大企業へのアジャイル開発の浸透と大規模アジャイル開発
スタートアップ企業から広がったアジャイル開発はいまや、効率的、効果的なビジネスを指向する大企業でも実践されるようになっています。そんな中で、スクラムで規定されるような10人程度の小さなチーム単独で製品を開発するのではなく、より大きな規模のチームで、より大きな製品を、高い頻度で段階的かつ定期的にリリースしたいという開発のニーズが出てきました。このニーズを満たすためのものが大規模アジャイル開発で、やはりさまざまな手法や方法論が提唱され、実践されています。例えば、チーム規模を1チームから徐々に増やしていくケースに適した「LeSS(Large-Scale Scrum)」や、最初から大きな製品を複数のチームで開発するケースに適した「SAFe(Scaled Agile Framework)」などです。

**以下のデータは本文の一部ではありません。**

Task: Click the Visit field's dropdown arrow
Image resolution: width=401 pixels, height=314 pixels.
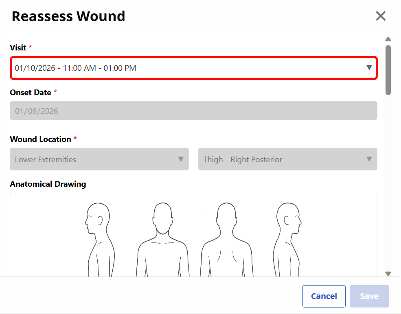Action: click(x=369, y=68)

これらの大規模アジャイル開発の手法には、チームの体制面やプロセス面で下図のような共通した特徴があります。
実際の開発作業を行うチームは、通常のアジャイル開発と同じように、アジリティ(敏捷性、機敏などの意味)を維持するため10人程度の少人数で構成されます。
開発の際には、企画チームが要件を一つの開発チームでさばける粒度に分割し、それらを各開発チームが並行して開発に当たります。一定の期間が経過すると、各開発チームによって仕上げられた成果が集められ、統合チームがそれらを統合してテストを実施します。当然のことながら、アジャイル開発は1回実施すれば終わりではなく、一定期間に開発を繰り返すスタイルのため、統合チームも開発チームと同じ間隔で、この統合・テスト活動を繰り返し行うことになります。